İstek: Verideki “is (806, 464).” ifadesini içeren satırdan verinin sonuna kadar olan satırları, bu satır da dahil, “Sıra No” ve “Kayıt Satırı” sütunlarından oluşan bir Markdown tablosu olarak düzenleyin. Boş satırları tabloya almayın, resimleri de yanıta koymayın.
****************
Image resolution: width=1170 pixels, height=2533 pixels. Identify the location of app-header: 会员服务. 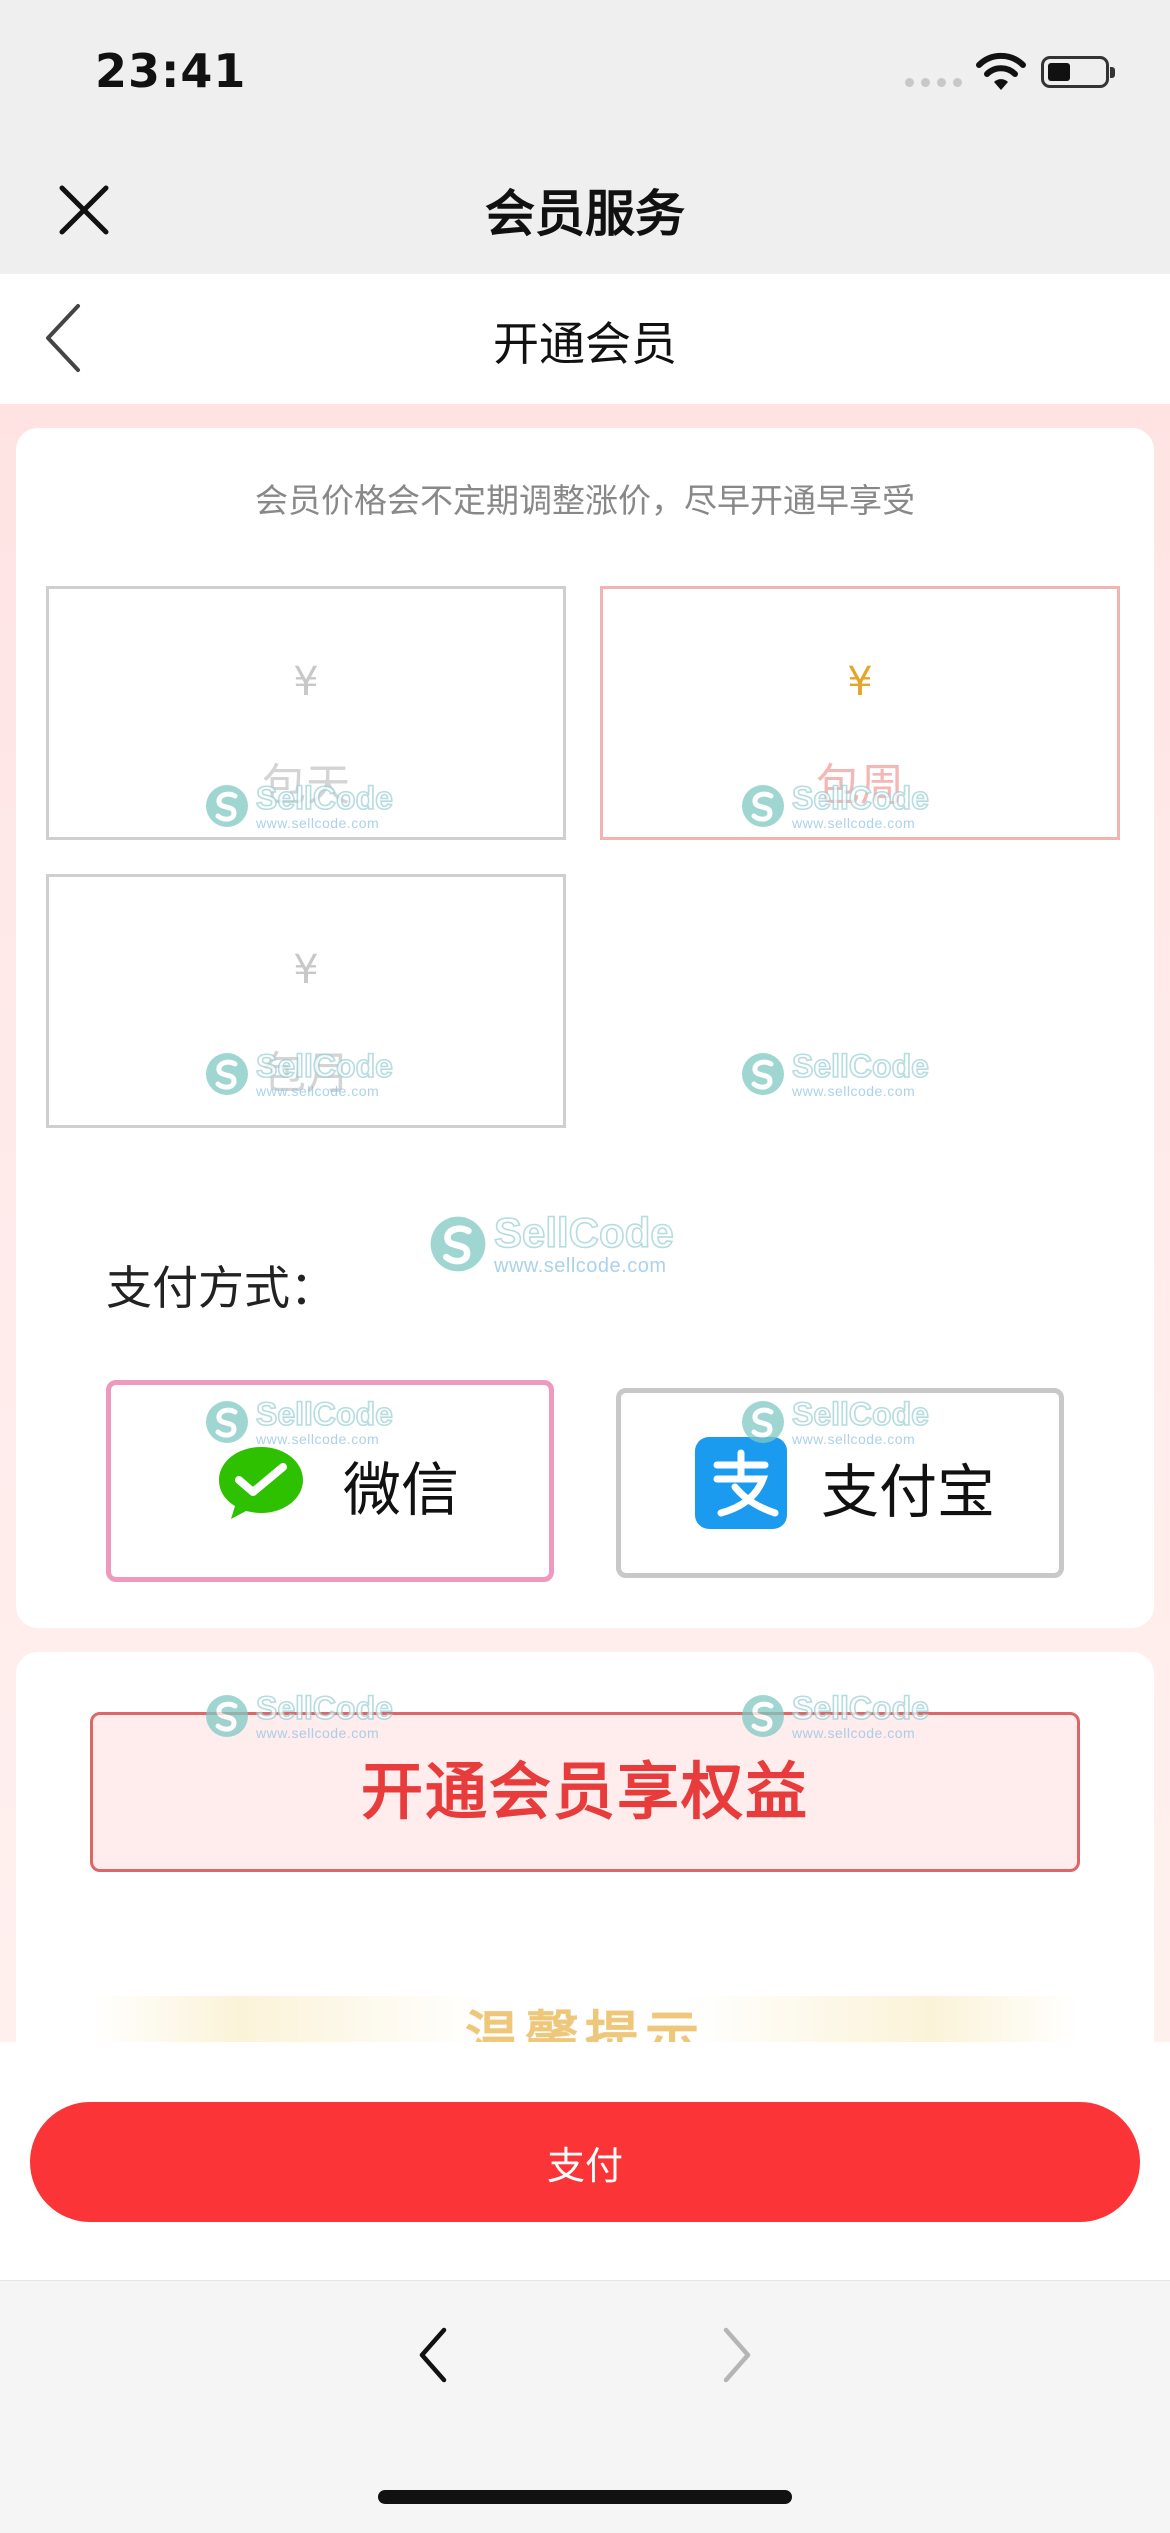
(585, 207).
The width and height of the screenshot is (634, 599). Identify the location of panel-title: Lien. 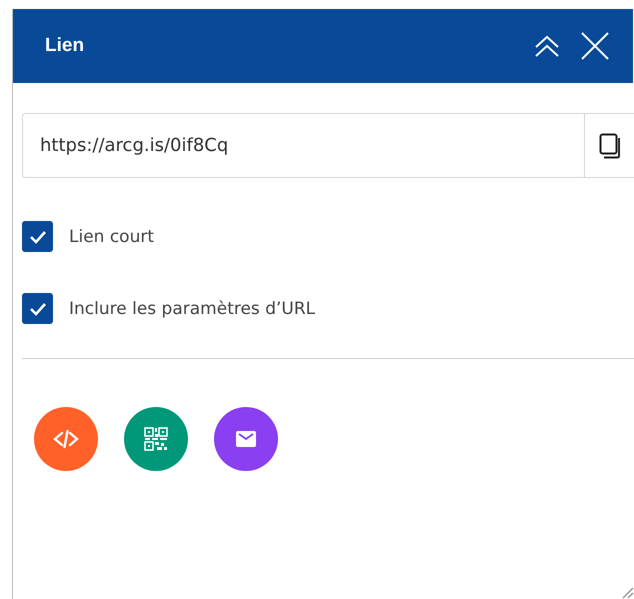
(64, 46).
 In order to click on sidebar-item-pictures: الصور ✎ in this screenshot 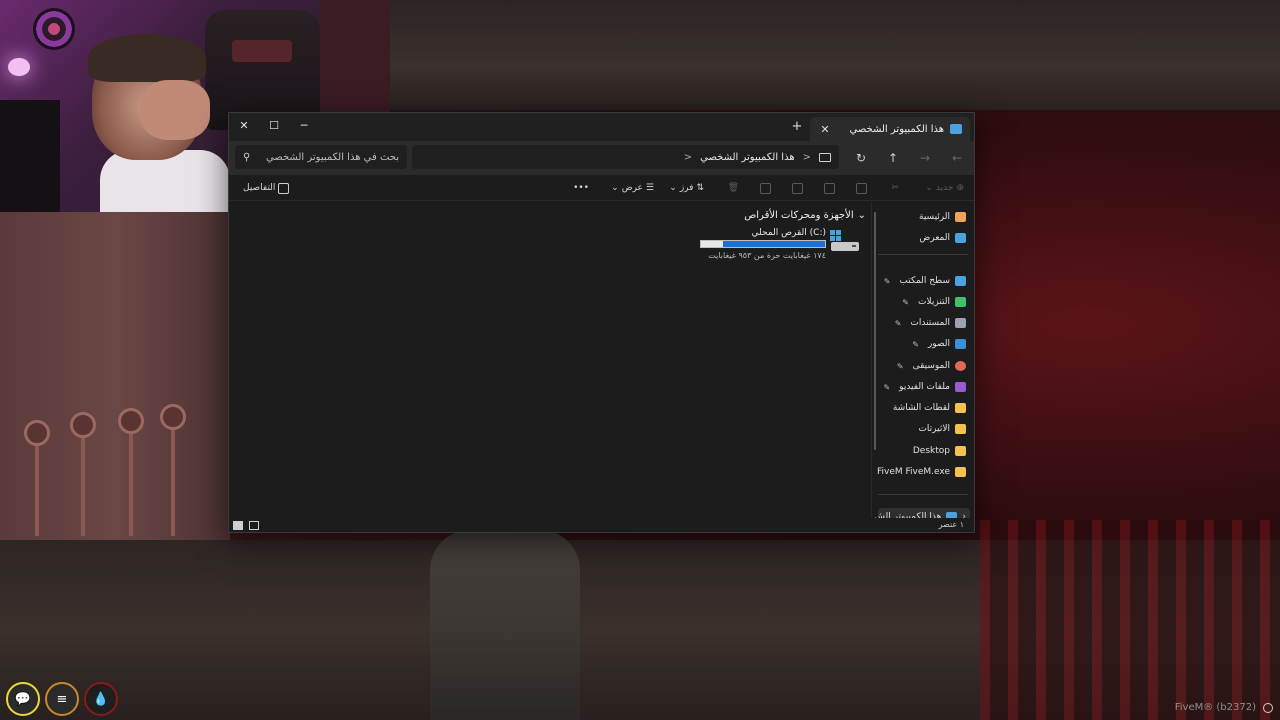, I will do `click(939, 344)`.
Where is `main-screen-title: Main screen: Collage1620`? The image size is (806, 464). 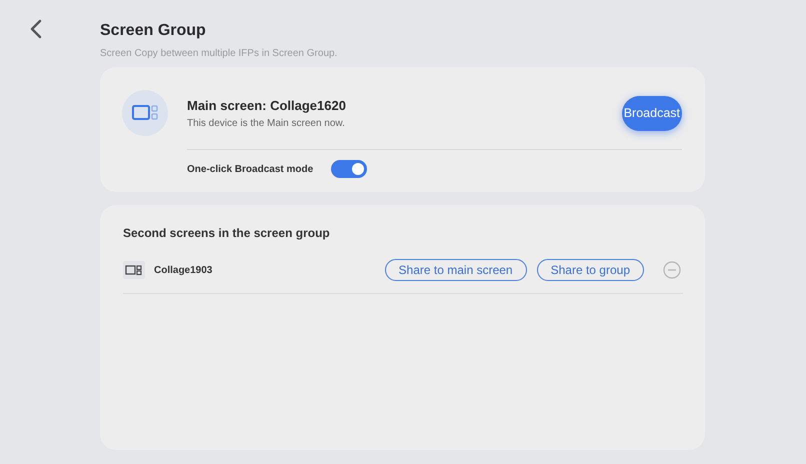
main-screen-title: Main screen: Collage1620 is located at coordinates (267, 105).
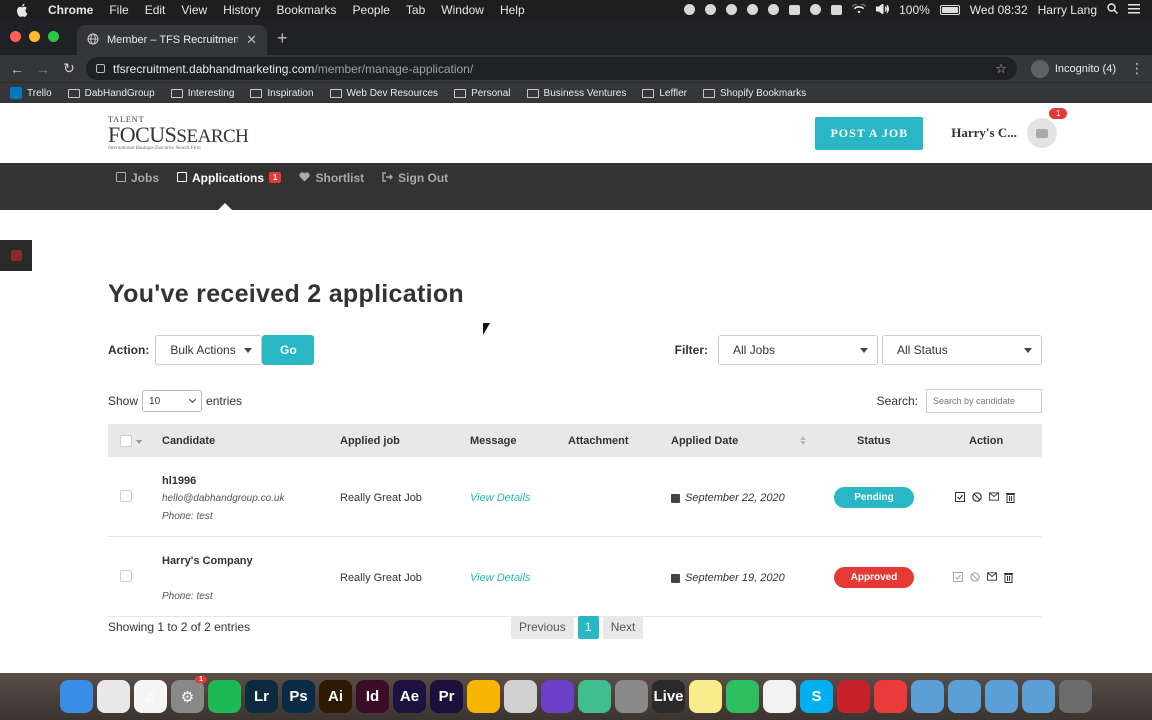  I want to click on view-details-link: View Details, so click(500, 498).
****************
Alıştırmanın Çözümü:
| Sıra No | Kayıt Satırı |
|---|---|
| 1 | Where is `main-screen-title: Main screen: Collage1620`? The image size is (806, 464).  |
| 2 | main-screen-title: Main screen: Collage1620 is located at coordinates (267, 105). |
| 3 |   I want to click on view-details-link: View Details, so click(500, 498). |